The following plot shows the most severe weather event types with respect to economic cost that they have costed since 1950s.
> library(ggplot2)
> # Set the levels in order
> p1 <- ggplot(data=propDmgEvents,
+ aes(x=reorder(EVTYPE, propDmg), y=log10(propDmg), fill=propDmg )) +
+ geom_bar(stat="identity") +
+ coord_flip() +
+ xlab("Event type") +
+ ylab("Property damage in dollars (log-scale)") +
+ theme(legend.position="none")
>
> p2 <- ggplot(data=cropDmgEvents,
+ aes(x=reorder(EVTYPE, cropDmg), y=cropDmg, fill=cropDmg)) +
+ geom_bar(stat="identity") +
+ coord_flip() +
+ xlab("Event type") +
+ ylab("Crop damage in dollars") +
+ theme(legend.position="none")
>
> p1; p2
Property damages are given in logarithmic scale due to large range of values.

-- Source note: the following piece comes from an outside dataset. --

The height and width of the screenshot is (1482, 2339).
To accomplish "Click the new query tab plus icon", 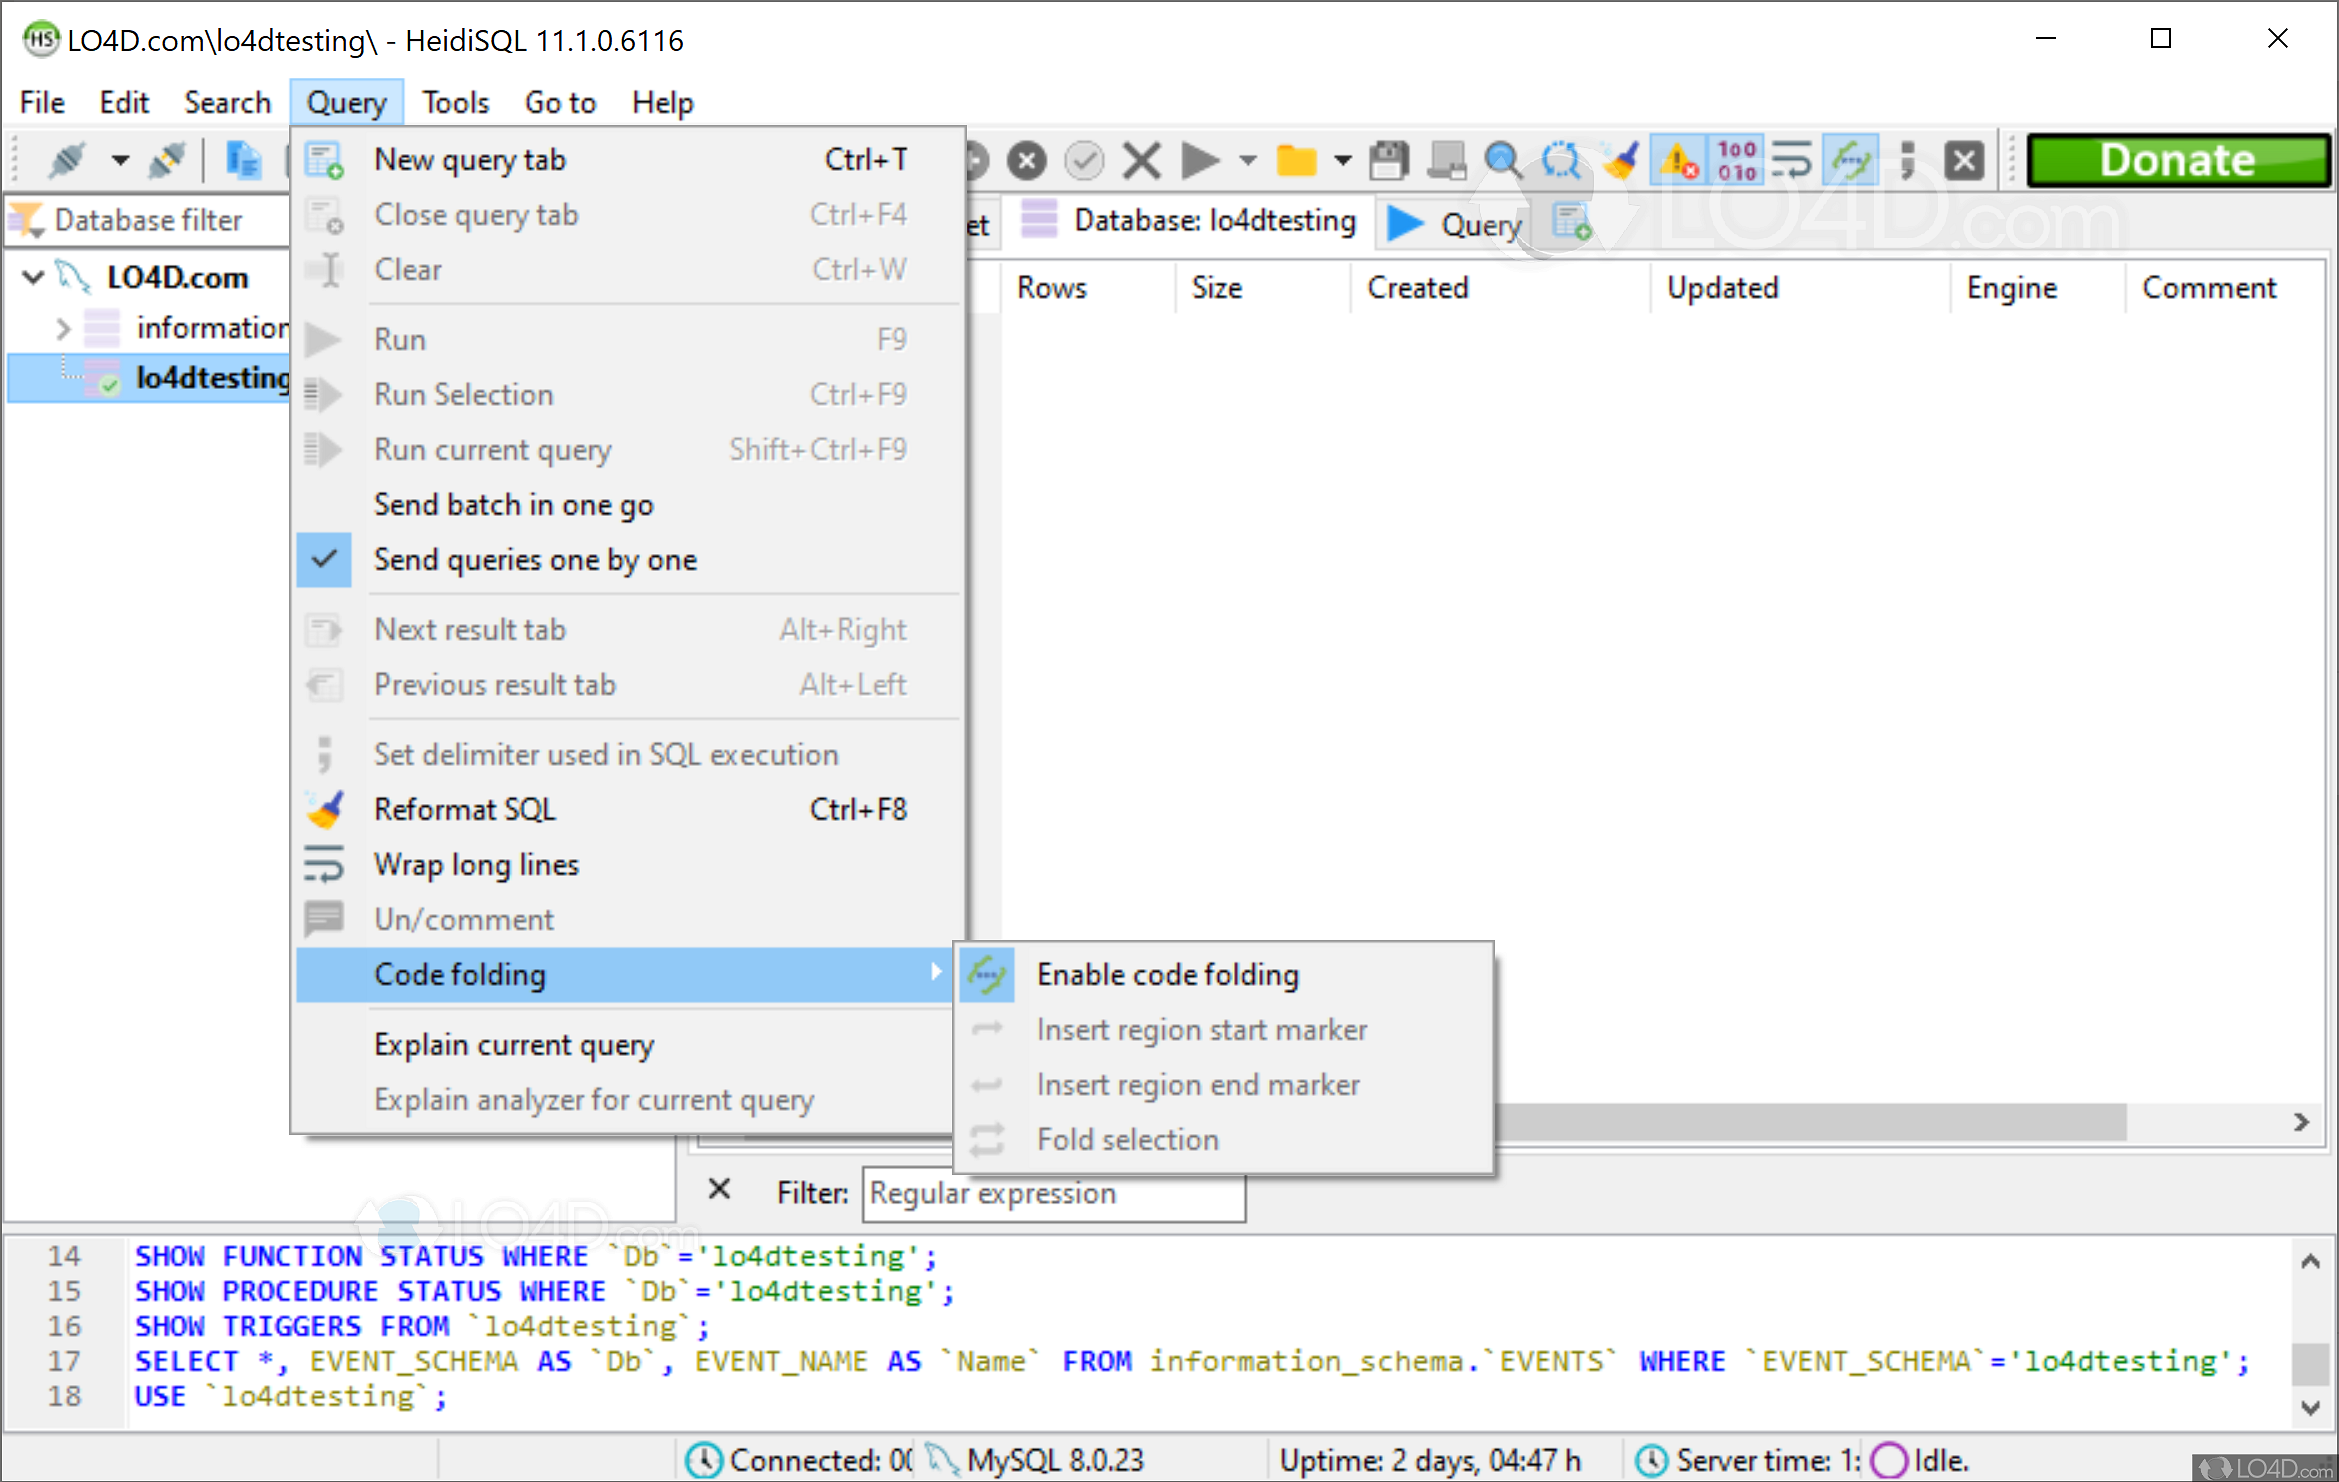I will (1572, 222).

The data shows that flash floods and thunderstorm winds cost the largest property damages among weather-related natural diseasters. Note that, due to untidy nature of the available data, type flood and flash flood are separate values and should be merged for more accurate data-driven conclusions.
The most severe weather event in terms of crop damage is the drought. In the last half century, the drought has caused more than 10 billion dollars damage. Other severe crop-damage-causing event types are floods and hails.